Связано ли это обстоятельство с более высоким уровнем догматизации христианства по сравнению с исламом и иудаизмом? Думается, что да, хотя и не только, ибо сама догматизированность христианства является производным от его высокой степени институциализации, церковности. Именно церковь была гарантом истинности догматов и их источником (и здесь не важно, репрезентируется ли этот институт одной непогрешимой в вопросах веры ex cathedra личностью римского первосвященника или Вселенским собором). Потому максимум институциализации – минимум живого религиозного опыта. Церковь (особенно католическая), утверждая, что лишь благодаря ее посредничеству возможно общение верующих с Богом, была вынуждена постоянно ревниво следить за мистиками, сомневавшимися в необходимости подобного посредничества. В этом еще одна особенность религий откровения – их достаточно высокая степень институциализации и социализованности. Хотя буддизм провозгласил одной из своих Трех Драгоценностей (наряду с Буддой и Дхармой) монашескую общину (Сангху), последняя мыслилась сообществом людей или уже в индивидуальном духовном делании реализовавших доктринальную цель буддизма – нирвану, или же занимающихся опять-таки индивидуальной психотехнической практикой для достижения этой цели. Хотя Махаяна возвестила идеал – спасение всех живых существ, само это спасение все же мыслилось как поочередный выход живых существ из круговорота сансары благодаря собственной практике, помощи бодхисаттв и спасительной силе будд. Религии откровения с их установкой на всеобщее спасение (праведников), по существу, провозгласили принцип коллективного спасения (избранного народа или интерэтнической общины верующих). Эта установка никак не поощряла индивидуальную психотехническую практику, отнюдь не обязательную для обретения спасения. Эта же установка обесценивала и стремление верующих к индивидуальному спасению при жизни: ведь в конце концов все решится для всех в конце времен, на грядущем суде для всего рода человеческого сообща. Верующему оставалось только стремиться к праведности и надеяться на божественное милосердие.

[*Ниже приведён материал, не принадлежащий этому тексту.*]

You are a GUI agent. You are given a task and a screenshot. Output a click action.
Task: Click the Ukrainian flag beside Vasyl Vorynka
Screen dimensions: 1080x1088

Особую роль приобретала работа духовенства с большими группами (общинами) верующих, что сразу же превращало иерархии духовенства прежде всего в социально-политический институт с властными интенциями. Моисей выводил из Египта народ, и с народом Бог Авраама, Исаака и Иакова заключал свой Завет. Хотя Иисус и учил, что Царствие Божие не от мира сего, что оно внутри нас и т.д. и т.п., позднее именно в рамках христианства был создан наиболее мощный институт иерархий духовенства – церковь, что обусловило максимальную унифицированность христианской догматики и степень ее разработанности. Принятие же догмата Троицы закрепило церковный авторитаризм: единосущие и равенство ипостасей гарантировало равноценность церковных постановлений – оросов Вселенских соборов (вдохновляемых, по церковному учению, Святым Духом) с учением Нового Завета (Бог-Сын) и откровением Ветхого Завета (Бог-Отец).*
В исламе пророк Мухаммад сразу же сделал объектом своей проповеди не столько каждого отдельного человека, сколько общину верующих (мусульман) и позднее центральным вопросом, обусловливавшим все расколы, было отнюдь не содержание веры, а легитимность преемственности светско-духовной власти халифа – преемника и наместника пророка, главы общины, ставшей государством. Вместе с тем степень институциализации (и следовательно, догматизации) ислама была, как уже говорилось выше, значительно меньше, чем в христианстве.